→ **DATA IN THIS EXERCISE**:
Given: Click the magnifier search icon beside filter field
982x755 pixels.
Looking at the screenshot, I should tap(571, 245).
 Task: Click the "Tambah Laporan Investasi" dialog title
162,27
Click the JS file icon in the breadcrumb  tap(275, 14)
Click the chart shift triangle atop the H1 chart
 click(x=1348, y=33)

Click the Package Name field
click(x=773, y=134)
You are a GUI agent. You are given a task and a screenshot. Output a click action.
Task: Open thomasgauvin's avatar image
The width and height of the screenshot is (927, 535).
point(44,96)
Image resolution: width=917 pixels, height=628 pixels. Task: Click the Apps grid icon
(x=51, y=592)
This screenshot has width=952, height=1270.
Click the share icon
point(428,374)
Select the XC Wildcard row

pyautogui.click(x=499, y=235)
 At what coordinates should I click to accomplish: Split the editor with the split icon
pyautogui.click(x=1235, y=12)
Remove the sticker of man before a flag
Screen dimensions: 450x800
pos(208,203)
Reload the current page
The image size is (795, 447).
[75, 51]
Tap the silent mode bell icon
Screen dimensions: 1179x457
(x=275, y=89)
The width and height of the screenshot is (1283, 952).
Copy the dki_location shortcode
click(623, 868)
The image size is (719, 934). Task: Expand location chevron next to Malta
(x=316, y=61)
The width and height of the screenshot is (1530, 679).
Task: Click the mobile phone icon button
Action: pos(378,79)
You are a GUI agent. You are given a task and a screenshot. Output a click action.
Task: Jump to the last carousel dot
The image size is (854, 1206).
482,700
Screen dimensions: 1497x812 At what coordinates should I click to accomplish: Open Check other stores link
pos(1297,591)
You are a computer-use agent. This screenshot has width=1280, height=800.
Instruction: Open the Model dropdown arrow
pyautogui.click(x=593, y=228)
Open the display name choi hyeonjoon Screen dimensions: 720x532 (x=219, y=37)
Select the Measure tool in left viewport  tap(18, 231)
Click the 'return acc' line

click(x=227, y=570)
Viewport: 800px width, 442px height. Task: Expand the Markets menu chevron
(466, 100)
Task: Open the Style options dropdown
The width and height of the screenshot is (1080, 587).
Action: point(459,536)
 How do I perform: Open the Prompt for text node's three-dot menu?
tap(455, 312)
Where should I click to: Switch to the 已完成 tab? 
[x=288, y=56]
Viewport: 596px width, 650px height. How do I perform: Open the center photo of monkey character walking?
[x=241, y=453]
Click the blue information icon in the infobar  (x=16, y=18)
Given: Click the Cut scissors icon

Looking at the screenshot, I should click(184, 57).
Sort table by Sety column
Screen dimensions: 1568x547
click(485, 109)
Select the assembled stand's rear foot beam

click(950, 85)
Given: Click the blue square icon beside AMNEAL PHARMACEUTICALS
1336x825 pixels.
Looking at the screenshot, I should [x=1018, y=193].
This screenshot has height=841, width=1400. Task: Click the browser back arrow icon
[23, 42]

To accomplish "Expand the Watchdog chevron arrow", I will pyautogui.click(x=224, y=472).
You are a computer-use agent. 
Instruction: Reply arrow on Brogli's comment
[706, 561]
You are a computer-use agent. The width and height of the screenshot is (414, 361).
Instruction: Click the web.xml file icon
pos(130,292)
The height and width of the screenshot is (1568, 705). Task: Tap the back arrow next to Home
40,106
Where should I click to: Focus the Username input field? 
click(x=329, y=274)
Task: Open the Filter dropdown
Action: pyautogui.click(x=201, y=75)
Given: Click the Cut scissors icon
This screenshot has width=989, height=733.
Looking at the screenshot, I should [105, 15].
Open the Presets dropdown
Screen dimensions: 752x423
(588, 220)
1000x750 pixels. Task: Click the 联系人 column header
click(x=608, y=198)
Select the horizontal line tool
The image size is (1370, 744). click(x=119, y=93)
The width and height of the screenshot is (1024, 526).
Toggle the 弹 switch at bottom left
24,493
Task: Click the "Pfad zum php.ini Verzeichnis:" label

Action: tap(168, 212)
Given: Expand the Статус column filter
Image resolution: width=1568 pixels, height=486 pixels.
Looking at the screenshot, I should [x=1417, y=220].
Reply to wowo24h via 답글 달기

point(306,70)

→ **EXERCISE PROMPT**: Type out the whole listing once more, exactly as written.

→ **ANSWER SECTION**:
Given: Click the magnifier search icon beside filter field
982x755 pixels.
Looking at the screenshot, I should tap(571, 245).
 Task: Click the "Tambah Laporan Investasi" dialog title
162,27
Click the JS file icon in the breadcrumb  tap(275, 14)
Click the chart shift triangle atop the H1 chart
 click(x=1348, y=33)

Click the Package Name field
click(x=773, y=134)
You are a GUI agent. You are given a task and a screenshot. Output a click action.
Task: Open thomasgauvin's avatar image
The width and height of the screenshot is (927, 535).
point(44,96)
Image resolution: width=917 pixels, height=628 pixels. Task: Click the Apps grid icon
(x=51, y=592)
This screenshot has width=952, height=1270.
Click the share icon
point(428,374)
Select the XC Wildcard row

pyautogui.click(x=499, y=235)
 At what coordinates should I click to accomplish: Split the editor with the split icon
pyautogui.click(x=1235, y=12)
Remove the sticker of man before a flag
Screen dimensions: 450x800
pos(208,203)
Reload the current page
The image size is (795, 447).
[75, 51]
Tap the silent mode bell icon
Screen dimensions: 1179x457
(x=275, y=89)
The width and height of the screenshot is (1283, 952).
Copy the dki_location shortcode
click(623, 868)
The image size is (719, 934). Task: Expand location chevron next to Malta
(x=316, y=61)
The width and height of the screenshot is (1530, 679).
Task: Click the mobile phone icon button
Action: pos(378,79)
You are a GUI agent. You are given a task and a screenshot. Output a click action.
Task: Jump to the last carousel dot
The image size is (854, 1206).
482,700
Screen dimensions: 1497x812 At what coordinates should I click to accomplish: Open Check other stores link
pos(1297,591)
You are a computer-use agent. This screenshot has width=1280, height=800.
Instruction: Open the Model dropdown arrow
pyautogui.click(x=593, y=228)
Open the display name choi hyeonjoon Screen dimensions: 720x532 (x=219, y=37)
Select the Measure tool in left viewport  tap(18, 231)
Click the 'return acc' line

click(x=227, y=570)
Viewport: 800px width, 442px height. Task: Expand the Markets menu chevron
(466, 100)
Task: Open the Style options dropdown
The width and height of the screenshot is (1080, 587).
Action: point(459,536)
 How do I perform: Open the Prompt for text node's three-dot menu?
tap(455, 312)
Where should I click to: Switch to the 已完成 tab? 
[x=288, y=56]
Viewport: 596px width, 650px height. How do I perform: Open the center photo of monkey character walking?
[x=241, y=453]
Click the blue information icon in the infobar  (x=16, y=18)
Given: Click the Cut scissors icon

Looking at the screenshot, I should click(184, 57).
Sort table by Sety column
Screen dimensions: 1568x547
click(485, 109)
Select the assembled stand's rear foot beam

click(950, 85)
Given: Click the blue square icon beside AMNEAL PHARMACEUTICALS
1336x825 pixels.
Looking at the screenshot, I should [x=1018, y=193].
This screenshot has height=841, width=1400. Task: Click the browser back arrow icon
[23, 42]

To accomplish "Expand the Watchdog chevron arrow", I will pyautogui.click(x=224, y=472).
You are a computer-use agent. 
Instruction: Reply arrow on Brogli's comment
[706, 561]
You are a computer-use agent. The width and height of the screenshot is (414, 361).
Instruction: Click the web.xml file icon
pos(130,292)
The height and width of the screenshot is (1568, 705). Task: Tap the back arrow next to Home
40,106
Where should I click to: Focus the Username input field? 
click(x=329, y=274)
Task: Open the Filter dropdown
Action: pyautogui.click(x=201, y=75)
Given: Click the Cut scissors icon
This screenshot has width=989, height=733.
Looking at the screenshot, I should [105, 15].
Open the Presets dropdown
Screen dimensions: 752x423
(588, 220)
1000x750 pixels. Task: Click the 联系人 column header
click(x=608, y=198)
Select the horizontal line tool
The image size is (1370, 744). click(x=119, y=93)
The width and height of the screenshot is (1024, 526).
Toggle the 弹 switch at bottom left
24,493
Task: Click the "Pfad zum php.ini Verzeichnis:" label

Action: tap(168, 212)
Given: Expand the Статус column filter
Image resolution: width=1568 pixels, height=486 pixels.
Looking at the screenshot, I should [x=1417, y=220].
Reply to wowo24h via 답글 달기

point(306,70)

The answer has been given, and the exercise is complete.